On this trip, I was able to check off three, yes three, of my biggies on “My Bucket List.” It was a spectacular trip! And, it was more than just the trip or the place, God was speaking to my heart the whole way. In fact, He is still teaching me lessons from Italy and we have been home a week! 🙂 Just today, He taught me another lesson as I opened my laptop! REALLY! Well, stick with me….

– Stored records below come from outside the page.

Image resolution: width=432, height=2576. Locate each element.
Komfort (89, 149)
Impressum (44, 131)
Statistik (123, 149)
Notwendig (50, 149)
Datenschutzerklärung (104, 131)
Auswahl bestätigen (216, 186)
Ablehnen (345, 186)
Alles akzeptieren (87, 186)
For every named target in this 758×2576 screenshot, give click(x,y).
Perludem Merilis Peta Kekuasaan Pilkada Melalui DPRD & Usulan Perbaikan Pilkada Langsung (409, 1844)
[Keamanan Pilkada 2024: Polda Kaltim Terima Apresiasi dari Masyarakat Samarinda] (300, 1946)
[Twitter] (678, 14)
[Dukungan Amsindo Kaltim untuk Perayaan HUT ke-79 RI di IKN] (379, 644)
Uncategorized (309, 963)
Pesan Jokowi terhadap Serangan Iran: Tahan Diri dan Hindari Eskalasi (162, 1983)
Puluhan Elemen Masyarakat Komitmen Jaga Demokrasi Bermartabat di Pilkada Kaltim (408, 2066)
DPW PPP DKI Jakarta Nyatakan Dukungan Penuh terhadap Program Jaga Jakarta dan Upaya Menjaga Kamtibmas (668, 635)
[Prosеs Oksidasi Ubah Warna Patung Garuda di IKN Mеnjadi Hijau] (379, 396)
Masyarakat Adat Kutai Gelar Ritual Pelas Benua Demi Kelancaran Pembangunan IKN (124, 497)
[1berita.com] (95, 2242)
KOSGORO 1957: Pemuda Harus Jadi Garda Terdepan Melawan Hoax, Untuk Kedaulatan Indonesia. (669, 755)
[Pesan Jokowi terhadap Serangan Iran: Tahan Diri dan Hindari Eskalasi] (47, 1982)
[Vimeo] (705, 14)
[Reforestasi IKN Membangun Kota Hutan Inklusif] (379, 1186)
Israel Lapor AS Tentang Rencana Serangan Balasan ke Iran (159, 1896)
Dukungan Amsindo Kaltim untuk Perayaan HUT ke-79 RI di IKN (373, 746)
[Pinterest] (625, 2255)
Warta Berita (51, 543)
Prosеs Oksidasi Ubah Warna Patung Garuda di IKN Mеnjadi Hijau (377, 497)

Before I left for Italy, I was on stress overload. I was hoping that Italy would be my “catch-up” time. Well, OBVIOUSLY I had never travelled abroad, much less to Italy. Ha! Italy was perfect for my stress overload. I was forced to getaway, refresh, renew, unplug, and make sweet memories. It was incredible. In fact, I am forever changed from my trip to Italy–more on that in a bit.
BUT! I got NOTHING done.
All of those outlines, the research, and preparation are still there in my iPad–untouched…COMPLETELY. I didn’t get to work on any of my editing, writing, and definitely not any of my websites and web projects that are long, long, long overdue. Oh, let’s open up that iPad and give you a complete glimpse inside–I didn’t even get to watch the long list of movies and TV shows or read any of the new books on my Kindle app that I downloaded for the long flight. 😀
Nope! I was as unplugged as I guess I could handle without getting stressed out–there was a period of 48 hours that I had NO INTERNET, NO EMAIL, NO TEXTING that was beginning to test me and I am so glad it was the last 48 hours of the trip.
Well, except for only a few emergency emails and updates on Facebook so my family would not worry (and so they could kind of “take the trip” with me through photographs). Just those things ate up my battery charge for the day and the internet time I was allotted.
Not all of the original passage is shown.